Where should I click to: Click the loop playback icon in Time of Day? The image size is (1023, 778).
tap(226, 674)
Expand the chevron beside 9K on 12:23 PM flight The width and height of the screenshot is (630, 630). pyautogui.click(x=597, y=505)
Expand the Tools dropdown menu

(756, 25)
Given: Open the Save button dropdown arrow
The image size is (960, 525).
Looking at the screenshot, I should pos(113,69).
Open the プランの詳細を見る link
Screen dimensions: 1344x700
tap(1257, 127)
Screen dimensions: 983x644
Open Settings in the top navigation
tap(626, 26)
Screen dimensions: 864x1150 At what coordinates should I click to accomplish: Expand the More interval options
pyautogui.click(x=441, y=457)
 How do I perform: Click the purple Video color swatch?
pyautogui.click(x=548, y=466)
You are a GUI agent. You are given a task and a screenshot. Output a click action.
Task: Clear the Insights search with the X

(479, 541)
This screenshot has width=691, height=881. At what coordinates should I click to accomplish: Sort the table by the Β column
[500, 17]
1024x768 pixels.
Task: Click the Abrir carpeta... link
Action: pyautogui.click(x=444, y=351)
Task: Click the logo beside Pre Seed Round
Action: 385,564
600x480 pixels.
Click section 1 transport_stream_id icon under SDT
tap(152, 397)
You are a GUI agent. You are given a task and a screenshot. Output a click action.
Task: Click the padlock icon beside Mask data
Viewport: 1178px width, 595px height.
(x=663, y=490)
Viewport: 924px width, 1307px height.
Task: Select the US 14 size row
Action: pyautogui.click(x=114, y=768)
☆ ☆ ☆ ☆ ☆ ☆ ☆
Your instructions:
Every entry above should be returned exactly as written.

Output for this task:
Where should I click to: Click the loop playback icon in Time of Day? The image size is (1023, 778).
tap(226, 674)
Expand the chevron beside 9K on 12:23 PM flight The width and height of the screenshot is (630, 630). pyautogui.click(x=597, y=505)
Expand the Tools dropdown menu

(756, 25)
Given: Open the Save button dropdown arrow
The image size is (960, 525).
Looking at the screenshot, I should pos(113,69).
Open the プランの詳細を見る link
Screen dimensions: 1344x700
tap(1257, 127)
Screen dimensions: 983x644
Open Settings in the top navigation
tap(626, 26)
Screen dimensions: 864x1150 At what coordinates should I click to accomplish: Expand the More interval options
pyautogui.click(x=441, y=457)
 How do I perform: Click the purple Video color swatch?
pyautogui.click(x=548, y=466)
You are a GUI agent. You are given a task and a screenshot. Output a click action.
Task: Clear the Insights search with the X

(479, 541)
This screenshot has width=691, height=881. At what coordinates should I click to accomplish: Sort the table by the Β column
[500, 17]
1024x768 pixels.
Task: Click the Abrir carpeta... link
Action: pyautogui.click(x=444, y=351)
Task: Click the logo beside Pre Seed Round
Action: 385,564
600x480 pixels.
Click section 1 transport_stream_id icon under SDT
tap(152, 397)
You are a GUI agent. You are given a task and a screenshot. Output a click action.
Task: Click the padlock icon beside Mask data
Viewport: 1178px width, 595px height.
(x=663, y=490)
Viewport: 924px width, 1307px height.
Task: Select the US 14 size row
Action: pyautogui.click(x=114, y=768)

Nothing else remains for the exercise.